Un restaurateur achète en qualité de marchand de biens plusieurs fonds de commerce de restauration qu’il apporte quelques années plus tard à des sociétés créées à cet effet. Pensant bénéficier d’un sursis de paiement de l’impôt sur les plus-values d’apport, l’intéressé se dispense de le verser au Trésor public.
Contestant l’application du sursis de paiement en raison de l’option pour le régime de marchand de biens sous lequel les fonds ont été achetés, l’administration fiscale notifie au restaurateur un redressement en conséquence. Celui-ci agit alors en responsabilité contre l’expert-comptable qui l’avait assisté dans la réalisation de l’apport, lui reprochant un manquement à son obligation de conseil à cette occasion.
La cour d’appel de Paris accueille cette action car l’expert, qui avait accepté d’établir les contrats d’apport dans le cadre de ses activités juridiques accessoires, était tenu d’informer son client de manière complète sur les effets de l’opération projetée et particulièrement sur ses incidences fiscales. Or, l’expert n’établissait pas avoir délivré de conseil ni de mise en garde sur les conséquences liées à l’imposition des plus-values.
L’expert ne pouvait pas s’exonérer de sa responsabilité en faisant valoir qu’il ignorait sous quel régime juridique les fonds avaient été achetés car il devait en tout état de cause se renseigner sur le statut des biens en question afin de prodiguer un conseil tenant compte de celui-ci. Au demeurant, l’expert connaissait le régime sous lequel les achats avaient été effectués.

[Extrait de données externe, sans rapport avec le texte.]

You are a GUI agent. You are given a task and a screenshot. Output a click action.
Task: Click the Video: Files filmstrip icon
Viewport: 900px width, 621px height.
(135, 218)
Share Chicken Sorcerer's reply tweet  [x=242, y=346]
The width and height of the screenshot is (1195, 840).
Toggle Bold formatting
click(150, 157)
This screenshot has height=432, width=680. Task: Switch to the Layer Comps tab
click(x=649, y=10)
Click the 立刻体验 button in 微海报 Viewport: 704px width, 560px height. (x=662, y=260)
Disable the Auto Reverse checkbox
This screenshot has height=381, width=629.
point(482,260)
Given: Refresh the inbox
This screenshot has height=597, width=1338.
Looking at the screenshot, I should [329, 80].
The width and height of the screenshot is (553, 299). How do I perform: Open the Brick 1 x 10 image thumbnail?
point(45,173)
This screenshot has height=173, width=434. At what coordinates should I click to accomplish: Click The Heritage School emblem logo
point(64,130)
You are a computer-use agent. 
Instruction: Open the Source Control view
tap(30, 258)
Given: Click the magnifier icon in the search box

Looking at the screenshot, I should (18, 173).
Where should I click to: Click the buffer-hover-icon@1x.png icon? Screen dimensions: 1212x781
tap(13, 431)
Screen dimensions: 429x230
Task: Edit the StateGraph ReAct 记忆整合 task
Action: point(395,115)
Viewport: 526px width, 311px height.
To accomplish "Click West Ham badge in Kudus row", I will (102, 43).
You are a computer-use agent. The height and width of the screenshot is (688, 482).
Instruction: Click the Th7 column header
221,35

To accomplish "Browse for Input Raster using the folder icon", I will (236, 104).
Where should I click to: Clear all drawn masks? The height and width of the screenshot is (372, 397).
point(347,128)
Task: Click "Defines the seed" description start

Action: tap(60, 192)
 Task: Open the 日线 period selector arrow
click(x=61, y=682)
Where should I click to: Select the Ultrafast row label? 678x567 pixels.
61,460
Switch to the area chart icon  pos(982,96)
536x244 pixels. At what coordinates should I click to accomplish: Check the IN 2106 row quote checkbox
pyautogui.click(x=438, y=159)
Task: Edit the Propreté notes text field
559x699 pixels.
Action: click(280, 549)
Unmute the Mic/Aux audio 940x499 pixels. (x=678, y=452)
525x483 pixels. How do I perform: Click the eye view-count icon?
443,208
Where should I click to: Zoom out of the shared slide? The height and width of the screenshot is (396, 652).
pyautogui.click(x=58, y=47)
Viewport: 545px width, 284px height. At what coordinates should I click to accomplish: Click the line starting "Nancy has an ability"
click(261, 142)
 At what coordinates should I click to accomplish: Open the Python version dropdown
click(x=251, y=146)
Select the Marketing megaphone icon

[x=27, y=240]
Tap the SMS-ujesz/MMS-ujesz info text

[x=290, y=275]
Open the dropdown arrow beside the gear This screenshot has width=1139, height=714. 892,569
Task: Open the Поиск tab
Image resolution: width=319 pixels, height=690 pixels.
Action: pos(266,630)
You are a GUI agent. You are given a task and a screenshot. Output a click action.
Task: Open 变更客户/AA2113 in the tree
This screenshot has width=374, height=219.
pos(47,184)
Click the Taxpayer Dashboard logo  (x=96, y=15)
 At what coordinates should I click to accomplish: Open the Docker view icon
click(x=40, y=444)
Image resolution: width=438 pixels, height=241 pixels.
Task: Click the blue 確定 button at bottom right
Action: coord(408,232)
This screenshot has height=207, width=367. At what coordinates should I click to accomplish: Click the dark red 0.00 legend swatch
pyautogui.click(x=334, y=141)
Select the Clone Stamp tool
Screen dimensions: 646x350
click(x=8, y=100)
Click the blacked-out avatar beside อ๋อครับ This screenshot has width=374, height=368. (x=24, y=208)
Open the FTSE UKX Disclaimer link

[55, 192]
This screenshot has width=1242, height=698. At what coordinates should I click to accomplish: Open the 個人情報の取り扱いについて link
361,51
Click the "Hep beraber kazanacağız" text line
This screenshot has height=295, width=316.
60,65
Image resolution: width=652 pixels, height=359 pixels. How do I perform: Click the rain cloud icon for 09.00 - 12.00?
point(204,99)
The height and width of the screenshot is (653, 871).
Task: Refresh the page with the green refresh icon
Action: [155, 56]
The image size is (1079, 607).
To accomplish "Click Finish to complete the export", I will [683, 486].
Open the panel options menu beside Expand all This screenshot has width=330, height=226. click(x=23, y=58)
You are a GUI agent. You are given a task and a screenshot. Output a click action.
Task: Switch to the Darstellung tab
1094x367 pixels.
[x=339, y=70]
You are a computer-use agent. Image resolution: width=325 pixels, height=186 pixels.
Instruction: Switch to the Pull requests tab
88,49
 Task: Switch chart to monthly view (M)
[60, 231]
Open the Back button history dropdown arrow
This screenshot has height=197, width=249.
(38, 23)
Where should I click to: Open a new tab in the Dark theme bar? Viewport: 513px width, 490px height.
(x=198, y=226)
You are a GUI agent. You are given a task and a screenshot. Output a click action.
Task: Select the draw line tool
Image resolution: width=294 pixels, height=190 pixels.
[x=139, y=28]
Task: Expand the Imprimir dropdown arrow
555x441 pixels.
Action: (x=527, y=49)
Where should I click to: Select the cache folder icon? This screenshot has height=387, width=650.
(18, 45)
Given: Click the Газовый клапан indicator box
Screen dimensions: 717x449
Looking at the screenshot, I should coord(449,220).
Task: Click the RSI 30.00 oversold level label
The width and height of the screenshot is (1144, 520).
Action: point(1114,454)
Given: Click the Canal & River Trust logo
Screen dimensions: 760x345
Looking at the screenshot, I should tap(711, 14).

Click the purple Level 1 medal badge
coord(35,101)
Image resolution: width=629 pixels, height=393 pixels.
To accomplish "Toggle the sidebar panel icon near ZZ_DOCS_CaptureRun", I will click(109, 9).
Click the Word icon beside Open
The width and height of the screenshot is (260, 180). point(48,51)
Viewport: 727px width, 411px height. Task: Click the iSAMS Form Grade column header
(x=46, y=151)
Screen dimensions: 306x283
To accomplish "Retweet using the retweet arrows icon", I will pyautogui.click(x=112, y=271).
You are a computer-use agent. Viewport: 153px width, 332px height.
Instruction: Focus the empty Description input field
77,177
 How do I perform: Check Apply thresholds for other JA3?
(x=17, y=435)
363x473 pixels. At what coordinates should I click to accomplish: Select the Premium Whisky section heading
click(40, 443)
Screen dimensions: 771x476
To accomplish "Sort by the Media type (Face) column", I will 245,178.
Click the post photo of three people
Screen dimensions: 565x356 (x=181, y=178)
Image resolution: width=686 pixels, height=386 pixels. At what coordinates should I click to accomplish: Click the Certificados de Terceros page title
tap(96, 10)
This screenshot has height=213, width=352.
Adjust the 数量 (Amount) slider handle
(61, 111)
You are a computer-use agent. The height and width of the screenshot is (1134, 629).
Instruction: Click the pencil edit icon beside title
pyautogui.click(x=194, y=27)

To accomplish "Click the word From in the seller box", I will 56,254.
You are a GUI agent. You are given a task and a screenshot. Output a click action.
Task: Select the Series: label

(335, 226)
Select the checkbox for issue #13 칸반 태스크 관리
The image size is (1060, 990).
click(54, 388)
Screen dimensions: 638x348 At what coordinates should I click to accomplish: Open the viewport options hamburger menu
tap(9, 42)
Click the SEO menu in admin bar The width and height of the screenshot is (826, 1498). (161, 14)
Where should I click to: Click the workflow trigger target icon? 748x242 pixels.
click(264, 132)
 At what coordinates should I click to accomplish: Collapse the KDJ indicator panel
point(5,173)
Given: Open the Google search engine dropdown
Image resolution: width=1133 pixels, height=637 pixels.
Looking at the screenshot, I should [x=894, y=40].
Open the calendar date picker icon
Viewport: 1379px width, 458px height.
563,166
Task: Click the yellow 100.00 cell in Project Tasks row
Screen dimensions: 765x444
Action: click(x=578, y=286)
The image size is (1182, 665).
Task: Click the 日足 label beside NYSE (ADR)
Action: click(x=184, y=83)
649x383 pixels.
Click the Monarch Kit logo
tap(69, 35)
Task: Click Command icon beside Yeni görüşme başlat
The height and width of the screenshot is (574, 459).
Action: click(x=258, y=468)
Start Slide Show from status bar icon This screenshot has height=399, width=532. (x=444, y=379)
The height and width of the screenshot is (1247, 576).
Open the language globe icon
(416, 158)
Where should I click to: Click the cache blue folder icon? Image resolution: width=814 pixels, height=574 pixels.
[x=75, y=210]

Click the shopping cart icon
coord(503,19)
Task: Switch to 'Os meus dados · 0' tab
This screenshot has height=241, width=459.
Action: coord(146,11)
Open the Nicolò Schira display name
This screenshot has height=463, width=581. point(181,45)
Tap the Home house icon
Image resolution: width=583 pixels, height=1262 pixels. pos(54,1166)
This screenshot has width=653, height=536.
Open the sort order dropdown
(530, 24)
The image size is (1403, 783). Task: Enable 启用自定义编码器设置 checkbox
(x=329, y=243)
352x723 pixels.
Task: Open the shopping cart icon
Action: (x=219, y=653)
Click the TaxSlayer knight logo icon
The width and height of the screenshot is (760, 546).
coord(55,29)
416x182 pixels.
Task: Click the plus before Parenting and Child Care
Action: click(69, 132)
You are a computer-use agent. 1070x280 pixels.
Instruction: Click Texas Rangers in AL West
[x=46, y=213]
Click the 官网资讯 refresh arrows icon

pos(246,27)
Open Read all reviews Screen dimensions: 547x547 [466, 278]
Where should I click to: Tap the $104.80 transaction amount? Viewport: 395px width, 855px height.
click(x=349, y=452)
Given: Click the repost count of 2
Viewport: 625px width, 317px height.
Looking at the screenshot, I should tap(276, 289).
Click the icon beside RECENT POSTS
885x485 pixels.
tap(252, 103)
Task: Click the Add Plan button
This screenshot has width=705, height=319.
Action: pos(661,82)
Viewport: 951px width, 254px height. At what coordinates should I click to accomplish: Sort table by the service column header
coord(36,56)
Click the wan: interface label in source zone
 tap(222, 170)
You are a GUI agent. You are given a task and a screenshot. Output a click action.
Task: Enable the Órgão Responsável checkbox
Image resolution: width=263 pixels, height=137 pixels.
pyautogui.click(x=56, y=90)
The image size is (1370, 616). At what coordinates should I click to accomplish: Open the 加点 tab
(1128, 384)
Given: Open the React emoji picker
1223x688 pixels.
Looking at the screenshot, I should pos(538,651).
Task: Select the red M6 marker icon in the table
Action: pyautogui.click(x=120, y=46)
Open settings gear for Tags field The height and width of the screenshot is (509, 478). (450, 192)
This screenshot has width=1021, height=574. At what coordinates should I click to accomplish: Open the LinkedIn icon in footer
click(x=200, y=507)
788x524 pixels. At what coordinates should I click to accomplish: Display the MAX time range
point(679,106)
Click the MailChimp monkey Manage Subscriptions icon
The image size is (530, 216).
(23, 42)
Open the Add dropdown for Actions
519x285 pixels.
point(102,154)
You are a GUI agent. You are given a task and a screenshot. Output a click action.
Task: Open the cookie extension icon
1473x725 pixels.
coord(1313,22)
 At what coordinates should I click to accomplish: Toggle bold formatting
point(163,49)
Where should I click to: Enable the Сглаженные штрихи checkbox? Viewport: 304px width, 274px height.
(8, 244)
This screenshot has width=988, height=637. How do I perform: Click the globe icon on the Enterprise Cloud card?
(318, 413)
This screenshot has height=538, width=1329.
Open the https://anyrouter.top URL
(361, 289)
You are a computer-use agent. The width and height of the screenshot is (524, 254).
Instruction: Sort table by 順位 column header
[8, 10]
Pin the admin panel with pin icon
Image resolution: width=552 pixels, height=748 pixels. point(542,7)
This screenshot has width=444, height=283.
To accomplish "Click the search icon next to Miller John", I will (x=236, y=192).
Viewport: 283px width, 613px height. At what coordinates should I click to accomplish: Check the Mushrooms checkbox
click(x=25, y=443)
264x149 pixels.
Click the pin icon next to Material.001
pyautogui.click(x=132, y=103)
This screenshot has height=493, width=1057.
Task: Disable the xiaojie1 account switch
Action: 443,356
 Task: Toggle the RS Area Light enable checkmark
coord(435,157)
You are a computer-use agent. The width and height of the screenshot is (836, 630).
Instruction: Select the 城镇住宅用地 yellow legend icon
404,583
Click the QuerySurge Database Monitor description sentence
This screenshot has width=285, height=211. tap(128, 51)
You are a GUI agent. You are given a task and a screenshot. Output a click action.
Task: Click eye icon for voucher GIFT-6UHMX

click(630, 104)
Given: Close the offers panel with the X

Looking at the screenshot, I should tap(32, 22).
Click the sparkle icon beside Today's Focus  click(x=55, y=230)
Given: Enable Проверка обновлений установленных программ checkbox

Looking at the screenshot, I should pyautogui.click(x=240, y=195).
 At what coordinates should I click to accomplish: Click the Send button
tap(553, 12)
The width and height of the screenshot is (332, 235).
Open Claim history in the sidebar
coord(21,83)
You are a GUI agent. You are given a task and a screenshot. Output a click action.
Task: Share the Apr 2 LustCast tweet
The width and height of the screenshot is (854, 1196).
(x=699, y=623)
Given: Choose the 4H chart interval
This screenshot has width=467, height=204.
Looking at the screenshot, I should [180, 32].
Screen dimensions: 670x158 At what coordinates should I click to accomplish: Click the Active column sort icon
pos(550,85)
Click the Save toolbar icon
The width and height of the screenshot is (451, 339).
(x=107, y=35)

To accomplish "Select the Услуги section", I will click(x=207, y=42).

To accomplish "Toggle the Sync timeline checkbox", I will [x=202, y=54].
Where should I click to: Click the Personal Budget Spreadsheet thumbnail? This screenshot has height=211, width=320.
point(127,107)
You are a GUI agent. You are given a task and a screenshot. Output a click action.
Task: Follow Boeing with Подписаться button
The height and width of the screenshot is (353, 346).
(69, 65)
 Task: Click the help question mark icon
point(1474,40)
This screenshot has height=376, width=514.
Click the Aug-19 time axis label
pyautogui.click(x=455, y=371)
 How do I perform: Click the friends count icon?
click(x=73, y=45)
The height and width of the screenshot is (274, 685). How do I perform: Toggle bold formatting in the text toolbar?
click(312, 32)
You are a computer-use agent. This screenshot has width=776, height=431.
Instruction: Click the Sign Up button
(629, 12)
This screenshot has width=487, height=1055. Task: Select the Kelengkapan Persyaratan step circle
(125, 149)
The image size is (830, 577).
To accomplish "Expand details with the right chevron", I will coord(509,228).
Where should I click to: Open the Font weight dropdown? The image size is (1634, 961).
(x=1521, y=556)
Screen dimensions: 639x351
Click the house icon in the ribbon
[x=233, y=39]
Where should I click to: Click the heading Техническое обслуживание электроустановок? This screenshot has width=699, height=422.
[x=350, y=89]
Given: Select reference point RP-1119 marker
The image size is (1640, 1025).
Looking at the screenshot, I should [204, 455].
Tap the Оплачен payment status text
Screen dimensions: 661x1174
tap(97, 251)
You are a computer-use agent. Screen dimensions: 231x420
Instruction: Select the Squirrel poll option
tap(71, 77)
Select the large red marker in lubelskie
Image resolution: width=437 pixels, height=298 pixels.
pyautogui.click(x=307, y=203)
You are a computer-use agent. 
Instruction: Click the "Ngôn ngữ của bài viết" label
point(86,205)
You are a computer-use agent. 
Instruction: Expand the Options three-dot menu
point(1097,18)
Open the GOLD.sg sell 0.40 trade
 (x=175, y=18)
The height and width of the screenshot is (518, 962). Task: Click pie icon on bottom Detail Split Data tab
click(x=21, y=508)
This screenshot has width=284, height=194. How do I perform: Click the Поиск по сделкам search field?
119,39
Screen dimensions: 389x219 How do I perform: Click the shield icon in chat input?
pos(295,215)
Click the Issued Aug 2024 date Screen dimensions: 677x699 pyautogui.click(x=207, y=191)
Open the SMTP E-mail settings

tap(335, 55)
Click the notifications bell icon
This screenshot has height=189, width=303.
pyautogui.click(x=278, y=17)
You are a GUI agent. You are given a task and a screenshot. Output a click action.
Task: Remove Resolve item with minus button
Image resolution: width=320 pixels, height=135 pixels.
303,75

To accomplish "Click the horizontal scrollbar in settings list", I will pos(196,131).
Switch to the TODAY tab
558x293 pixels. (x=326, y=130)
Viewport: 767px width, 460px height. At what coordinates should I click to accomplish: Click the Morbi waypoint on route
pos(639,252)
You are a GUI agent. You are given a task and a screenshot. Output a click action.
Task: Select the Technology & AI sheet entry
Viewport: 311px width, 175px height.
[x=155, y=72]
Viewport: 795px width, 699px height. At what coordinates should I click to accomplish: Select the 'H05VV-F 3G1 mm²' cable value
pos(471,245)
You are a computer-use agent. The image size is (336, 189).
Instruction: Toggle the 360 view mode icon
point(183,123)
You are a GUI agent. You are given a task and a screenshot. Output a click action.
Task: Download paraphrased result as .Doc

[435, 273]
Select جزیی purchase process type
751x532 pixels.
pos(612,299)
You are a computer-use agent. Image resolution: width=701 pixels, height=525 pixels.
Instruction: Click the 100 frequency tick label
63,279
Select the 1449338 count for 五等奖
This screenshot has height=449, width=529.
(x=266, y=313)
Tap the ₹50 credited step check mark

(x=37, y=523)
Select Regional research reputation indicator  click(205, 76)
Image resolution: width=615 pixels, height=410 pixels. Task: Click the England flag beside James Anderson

Il ne pouvait pas non plus utilement opposer :
- l’existence d’incertitudes fiscales sur le régime applicable à l’opération car il lui appartenait d’informer son client sur cet aléa afin que celui-ci puisse décider en connaissance de cause de la suite à donner au projet ;
- le fait que l’opération aurait été arrêtée d’un commun accord entre le restaurateur et sa banque dès lors qu’un tel accord ne dispensait aucunement l’expert, intervenu pour rédiger les actes et faire immatriculer les sociétés bénéficiaires des apports, de son obligation de conseil ;
- les compétences personnelles de son client, de sorte qu’il importait peu que celui-ci, à la fois restaurateur et marchand de biens, ait pu disposer de connaissances sur le régime de marchand de biens choisi pour l’achat des fonds.
La cour d’appel précise que le préjudice en lien avec le manquement de l’expert résidait dans la perte de chance pour le client d’avoir pu évaluer correctement l’incidence fiscale de l’opération, d’appréhender l’absence d’éligibilité au sursis de paiement et de préparer le projet dans de meilleures conditions financières. Toutefois, nuance la cour, il n’était pas établi que l’intéressé disposait de réelles alternatives pour éviter l’imposition des plus-values compte tenu de l’obligation de revendre à bref délai les fonds achetés sous le régime de marchand de biens.
Prenant en compte le caractère très limité de cette perte de chance, la cour a condamné l’expert à verser au restaurateur 10 000 € de dommages-intérêts.